A $10 per share offer would value Bear at more than $1 billion. That price, however, is less than one-third where the stock traded on March 14, the last trading day before the original merger was announced. It is also less than 10 percent where the stock traded in much of 2007.

Representatives of Bear, JPMorgan and the Fed were not immediately available for comment.

Jamie Dimon, JPMorgan's chief executive, grew convinced the merger was in jeopardy after spending much of the last week taking calls from indignant shareholders, the newspaper said, citing people involved in the talks.

Among these shareholders was the British entrepreneur Joseph Lewis, who spent well over $1 billion on some 12.1 million Bear shares, including some as recently as March 13.

Last week, Lewis said he would take whatever action was needed to protect his investment, and may encourage Bear and third parties to pursue other transactions.

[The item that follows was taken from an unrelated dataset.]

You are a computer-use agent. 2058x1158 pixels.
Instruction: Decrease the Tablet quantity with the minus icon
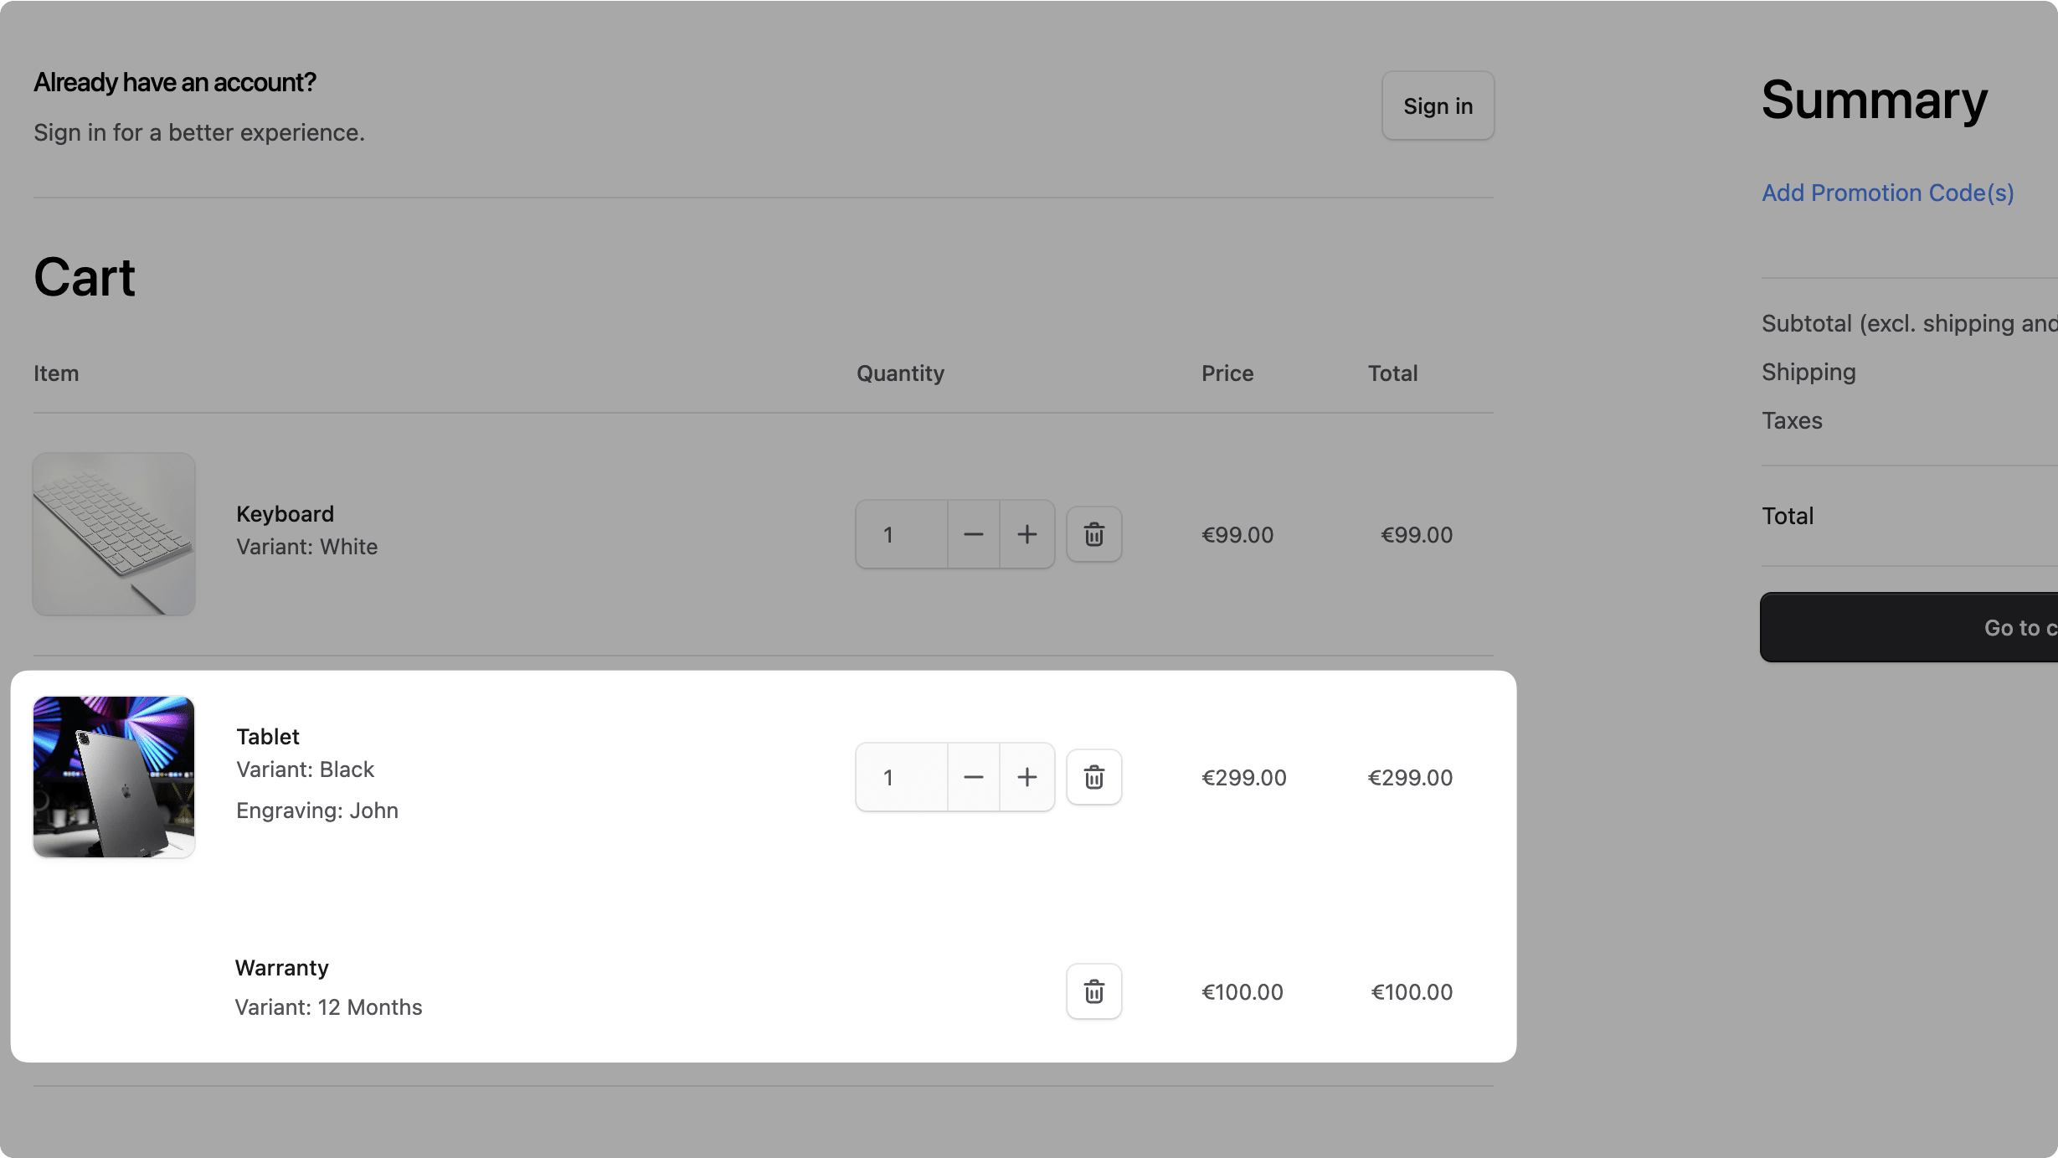pyautogui.click(x=973, y=777)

Bear shares closed on Thursday at $6.39, reflecting investor expectations that JPMorgan might raise its bid, or another suitor might offer a sweetened price. JPMorgan shares closed at $45.97.

SEEKING SHAREHOLDERS

According to the newspaper, Bear was seeking to authorize the sale of a 39.5 percent stake on Sunday night, which under

Delaware law it can do without shareholder approval. Both companies are incorporated in Delaware.

Citing people involved in the talks, the newspaper said the central bank originally directed JPMorgan to pay no more than $2 per share to assure that it would not appear that Bear shareholders were being rescued.

As part of the original transaction, the Fed also extended a $30 billion credit line to JPMorgan to finance Bear's most illiquid assets.

JPMorgan was in talks Sunday night with the Fed to assume the first $1 billion of losses on Bear assets before the $30 billion cushion kicks in, the newspaper said.

The original agreement called for JPMorgan to swap 0.05473 of its shares for each Bear share.

Some large Bear shareholders have considered opposing the merger to send the company into bankruptcy, where they might hope to get more than $2 per share from creditors, the newspaper said. This is risky, because shareholders often receive nothing in a bankruptcy reorganization or liquidation.

 

Miramonti

Lifer
Aug 26, 2000
28,653
100
106
That adds another $1b to JPM's bid, but I still don't think that's nearly enough to make it fly with the large shareholders.